Disse-lhes no início de minha intervenção que não sabia se esta conferência ia ser um passo à frente, um passo atrás, ou um passo ao lado, nisso de problematizar a relação entre relato, experiência e subjetividade. Disse-lhes também que pensar não é algo que nos põem as coisas mais fáceis, mas que, pelo contrário, nos põem mais difíceis e que, justamente por isso, vale a pena. Além disso, disse-lhes que talvez atiraria pedras sobre o nosso próprio telhado. Agora, tenho a sensação de que não fiz nada disso. O que fiz foi, simplesmente, contar-lhes minha leitura das últimas páginas de Sem destino tratando de expressar, com elas, algumas de minhas perplexidades. No entanto, fui incapaz de converter essas perplexidades em algo que se pareça com a fundamentação ou a crítica disso que chamamos pesquisa (auto)biográfica. A partir dessa leitura de Kertész, está claro, ao menos para mim, que nós estamos mais próximos do jornalista e dos tios Vili e Lajos do que de qualquer um dos outros personagens do romance. A radical exterioridade entre qualquer tipo de pesquisador – seja um juiz, um jornalista, um historiador, um pedagogo, um sociólogo, um antropólogo etc. – e as existências que usa como objeto ou produto de seu trabalho. Um pesquisador sempre produz sentido. Busca que as experiências com as quais trabalha signifiquem algo, representem algo. Busca que, através delas, algo se compreenda. Porém, a experiência singular sempre tem algo de incompreensível, de ininteligível, de irrepresentável e de inidentificável; algo ao qual deve exercer traição e violência para que se converta em outra coisa. É possível que o que chamamos experiência e o que chamamos identidade não sejam nada mais que o resultado dessa violência e falsificação.

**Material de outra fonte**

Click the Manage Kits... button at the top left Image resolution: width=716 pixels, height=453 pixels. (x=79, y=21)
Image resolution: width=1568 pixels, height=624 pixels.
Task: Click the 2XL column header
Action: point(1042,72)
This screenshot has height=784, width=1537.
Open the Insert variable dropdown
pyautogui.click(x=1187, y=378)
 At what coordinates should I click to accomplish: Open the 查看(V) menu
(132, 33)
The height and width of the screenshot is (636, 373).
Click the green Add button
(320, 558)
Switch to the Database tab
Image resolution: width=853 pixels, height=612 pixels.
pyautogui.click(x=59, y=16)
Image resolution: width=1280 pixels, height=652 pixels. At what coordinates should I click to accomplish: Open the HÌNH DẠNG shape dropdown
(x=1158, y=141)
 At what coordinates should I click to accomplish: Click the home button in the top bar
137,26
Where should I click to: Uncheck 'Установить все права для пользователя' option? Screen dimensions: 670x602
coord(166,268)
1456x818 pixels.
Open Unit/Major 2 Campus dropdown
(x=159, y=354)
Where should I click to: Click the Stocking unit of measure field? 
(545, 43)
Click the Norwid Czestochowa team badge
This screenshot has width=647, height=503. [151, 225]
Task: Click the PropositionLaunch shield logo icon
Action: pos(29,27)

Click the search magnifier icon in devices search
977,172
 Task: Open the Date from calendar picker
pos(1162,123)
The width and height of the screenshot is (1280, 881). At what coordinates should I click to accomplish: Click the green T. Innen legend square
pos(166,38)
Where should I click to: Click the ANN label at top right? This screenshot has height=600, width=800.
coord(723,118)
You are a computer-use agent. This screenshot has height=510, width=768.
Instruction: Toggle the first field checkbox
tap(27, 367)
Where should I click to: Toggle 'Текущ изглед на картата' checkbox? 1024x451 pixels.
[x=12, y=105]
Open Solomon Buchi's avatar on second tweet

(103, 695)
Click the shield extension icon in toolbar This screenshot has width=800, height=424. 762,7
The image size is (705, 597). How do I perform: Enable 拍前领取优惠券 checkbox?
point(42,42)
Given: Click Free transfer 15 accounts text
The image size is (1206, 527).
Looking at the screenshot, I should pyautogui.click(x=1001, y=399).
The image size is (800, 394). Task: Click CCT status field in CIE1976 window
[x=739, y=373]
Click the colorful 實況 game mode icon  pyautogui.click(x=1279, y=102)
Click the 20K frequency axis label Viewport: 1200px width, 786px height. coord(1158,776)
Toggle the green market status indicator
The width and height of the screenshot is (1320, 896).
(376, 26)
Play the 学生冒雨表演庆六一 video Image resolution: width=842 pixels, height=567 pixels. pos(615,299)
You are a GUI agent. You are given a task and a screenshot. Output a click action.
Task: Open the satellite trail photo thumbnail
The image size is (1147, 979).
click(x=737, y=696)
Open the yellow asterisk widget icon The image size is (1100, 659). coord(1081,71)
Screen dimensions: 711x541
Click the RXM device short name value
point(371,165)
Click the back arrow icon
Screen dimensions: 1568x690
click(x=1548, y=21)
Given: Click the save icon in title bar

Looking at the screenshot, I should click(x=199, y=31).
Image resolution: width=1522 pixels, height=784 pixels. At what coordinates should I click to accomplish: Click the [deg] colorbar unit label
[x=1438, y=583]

Como produzir sentido sem mentir, sem violentar, sem falsificar? Para isso teríamos que problematizar constantemente o que nosso olhar tem de vertical, de assimétrico, de colonizador. Teríamos que problematizar também o que o nosso olhar tem de homogeneizador, de banalizador, de falsamente igualitário; o que o nosso olhar tem de estereótipos, de generalizações, de abstrações identitárias e identificadoras. Nós somos os senhores da língua, os donos da representação, os proprietários do sentido. Nós, os universitários, os pesquisadores, os intelectuais, os escritores, os que trabalham com as palavras e com as ideias, somos como o jornalista de Sem destino. Nós somos os que estabelecemos a relação legítima entre as palavras e as coisas, entre a experiência e o sentido, os que clarificam, ordenam e escrevem o mundo, os que têm a arrogante pretensão de conhecê-lo, julgá-lo, transformá-lo. Nós somos os moralistas, os que falam dos outros para justificar a nós mesmos, os que falam em nome dos outros para ter algo a dizer, os que convertem as experiências e as subjetividades dos outros em experiências e subjetividades compreensíveis, inteligíveis, representáveis, identificáveis. Nós somos os que convertemos as vidas e as palavras dos outros em saber, em conhecimento, em informação, em cultura, em mercadoria. Teríamos que problematizar constantemente nossos conceitos, nossas teorias, nossos métodos. E para essa problematização, ao que me parece, deveríamos atender às lições dos escritores, dos narradores, dos poetas. Ainda que não saibamos o que fazer com elas. Ainda que nos deixem, às vezes, perplexos, sem palavras.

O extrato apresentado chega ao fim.